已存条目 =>
__________

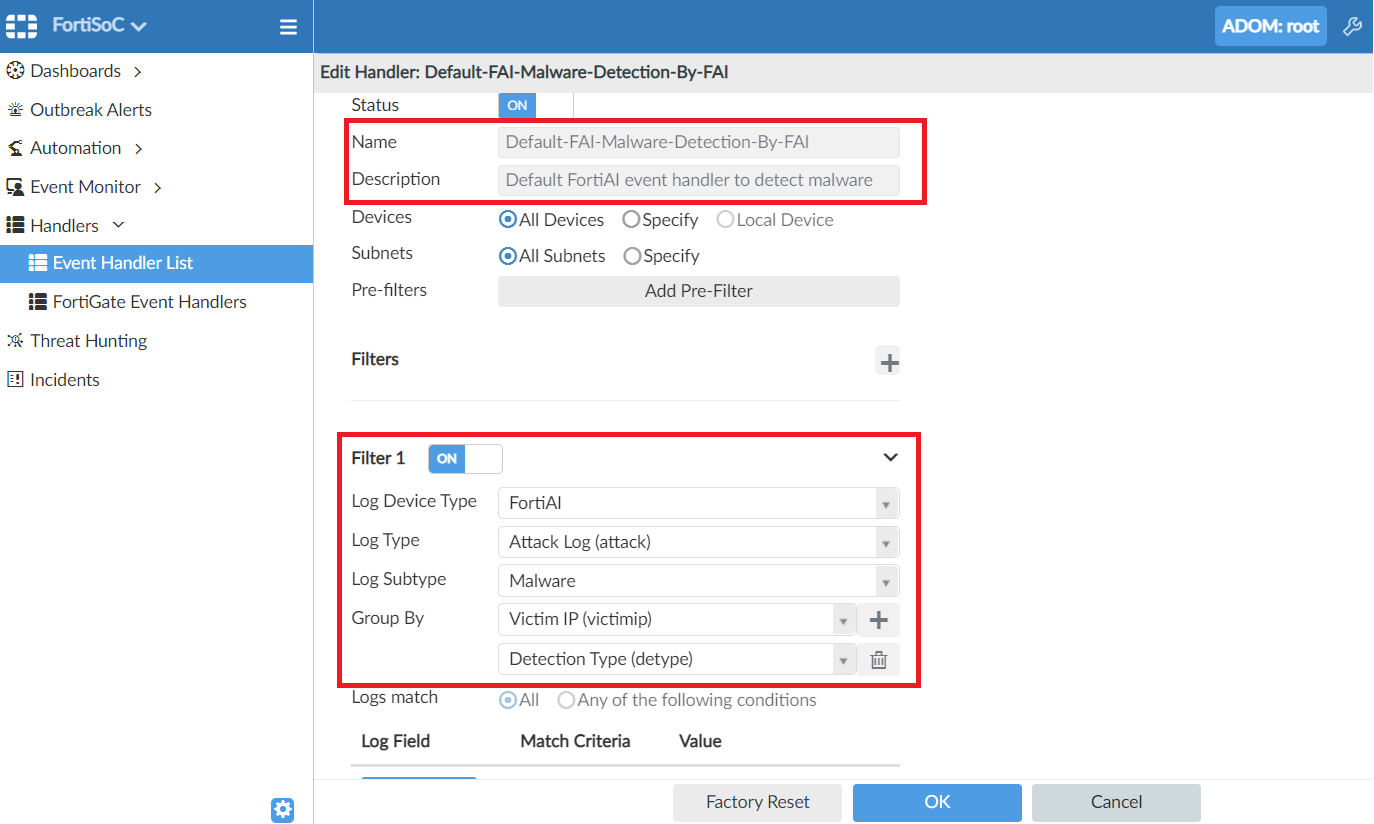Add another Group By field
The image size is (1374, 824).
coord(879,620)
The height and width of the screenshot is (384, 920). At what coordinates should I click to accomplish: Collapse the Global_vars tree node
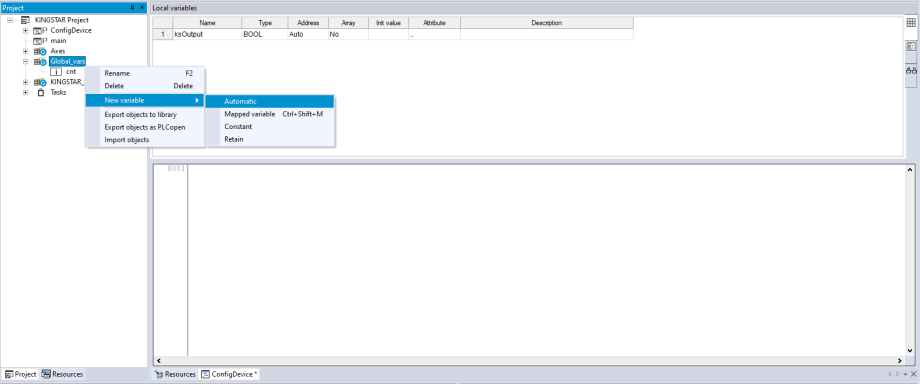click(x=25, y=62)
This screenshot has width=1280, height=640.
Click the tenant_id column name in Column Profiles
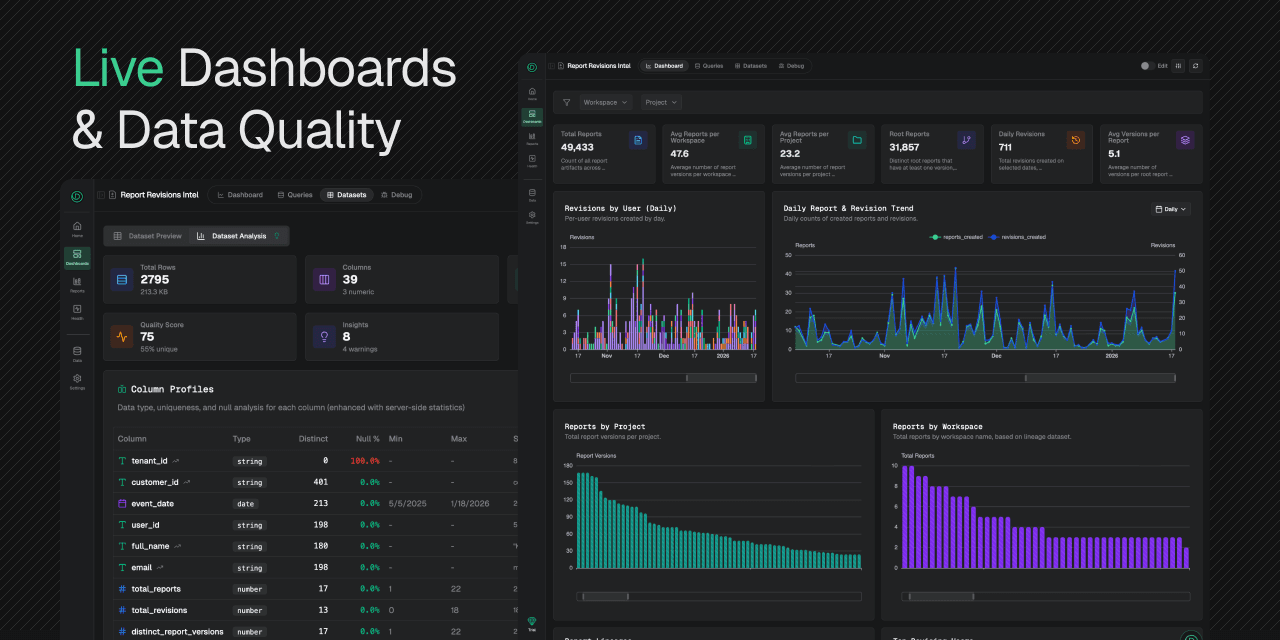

__________

给定练习 => 把上面清单的每一行排成 Markdown 表格，两列分别为“序号”和“内容”，空行不计。表格里不要放图片。

本题结果 =>
| 序号 | 内容 |
|---|---|
| 1 | Add another Group By field |
| 2 | The image size is (1374, 824). |
| 3 | coord(879,620) |
| 4 | The height and width of the screenshot is (384, 920). At what coordinates should I click to accomplish: Collapse the Global_vars tree node |
| 5 | click(x=25, y=62) |
| 6 | This screenshot has width=1280, height=640. |
| 7 | Click the tenant_id column name in Column Profiles |